* Problem details *
All lines from the one that mentions "Viewport: 790px width, 444px" through the last of the entries below must be copied exactly, with both ends kept.

* Records drawn from a dataset *
* * *

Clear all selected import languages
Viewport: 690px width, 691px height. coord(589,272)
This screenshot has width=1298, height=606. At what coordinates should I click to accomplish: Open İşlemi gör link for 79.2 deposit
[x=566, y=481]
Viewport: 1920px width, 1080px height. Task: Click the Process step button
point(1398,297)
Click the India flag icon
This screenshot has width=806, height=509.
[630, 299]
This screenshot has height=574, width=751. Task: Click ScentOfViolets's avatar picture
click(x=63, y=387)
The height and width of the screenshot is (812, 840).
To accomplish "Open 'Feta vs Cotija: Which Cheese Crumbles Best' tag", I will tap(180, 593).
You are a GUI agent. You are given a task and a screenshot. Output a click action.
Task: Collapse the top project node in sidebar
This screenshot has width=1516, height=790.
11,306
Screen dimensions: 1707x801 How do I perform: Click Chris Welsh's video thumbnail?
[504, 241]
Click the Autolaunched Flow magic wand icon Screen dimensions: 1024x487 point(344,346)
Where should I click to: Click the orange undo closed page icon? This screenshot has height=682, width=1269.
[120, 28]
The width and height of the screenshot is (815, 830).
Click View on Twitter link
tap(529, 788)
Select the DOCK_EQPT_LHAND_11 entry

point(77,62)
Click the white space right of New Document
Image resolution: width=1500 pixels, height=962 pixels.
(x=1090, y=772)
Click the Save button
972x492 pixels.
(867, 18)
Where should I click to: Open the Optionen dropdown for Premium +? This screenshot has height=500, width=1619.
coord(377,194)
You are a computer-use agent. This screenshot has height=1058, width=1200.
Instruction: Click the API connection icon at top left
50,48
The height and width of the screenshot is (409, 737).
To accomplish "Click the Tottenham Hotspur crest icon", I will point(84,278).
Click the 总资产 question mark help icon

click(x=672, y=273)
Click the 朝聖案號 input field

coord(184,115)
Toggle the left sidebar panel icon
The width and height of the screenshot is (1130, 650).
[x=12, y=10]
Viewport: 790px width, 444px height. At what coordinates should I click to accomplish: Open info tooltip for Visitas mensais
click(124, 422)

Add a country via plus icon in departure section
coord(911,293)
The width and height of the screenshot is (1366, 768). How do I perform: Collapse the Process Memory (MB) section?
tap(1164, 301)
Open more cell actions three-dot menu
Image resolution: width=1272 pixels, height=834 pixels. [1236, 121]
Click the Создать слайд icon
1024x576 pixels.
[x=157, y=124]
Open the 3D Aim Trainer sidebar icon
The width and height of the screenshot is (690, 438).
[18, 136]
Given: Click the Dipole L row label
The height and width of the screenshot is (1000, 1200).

* * *

* Response to this exercise *
Viewport: 790px width, 444px height. At what coordinates should I click to accomplish: Open info tooltip for Visitas mensais
click(124, 422)

Add a country via plus icon in departure section
coord(911,293)
The width and height of the screenshot is (1366, 768). How do I perform: Collapse the Process Memory (MB) section?
tap(1164, 301)
Open more cell actions three-dot menu
Image resolution: width=1272 pixels, height=834 pixels. [1236, 121]
Click the Создать слайд icon
1024x576 pixels.
[x=157, y=124]
Open the 3D Aim Trainer sidebar icon
The width and height of the screenshot is (690, 438).
[18, 136]
Given: Click the Dipole L row label
The height and width of the screenshot is (1000, 1200).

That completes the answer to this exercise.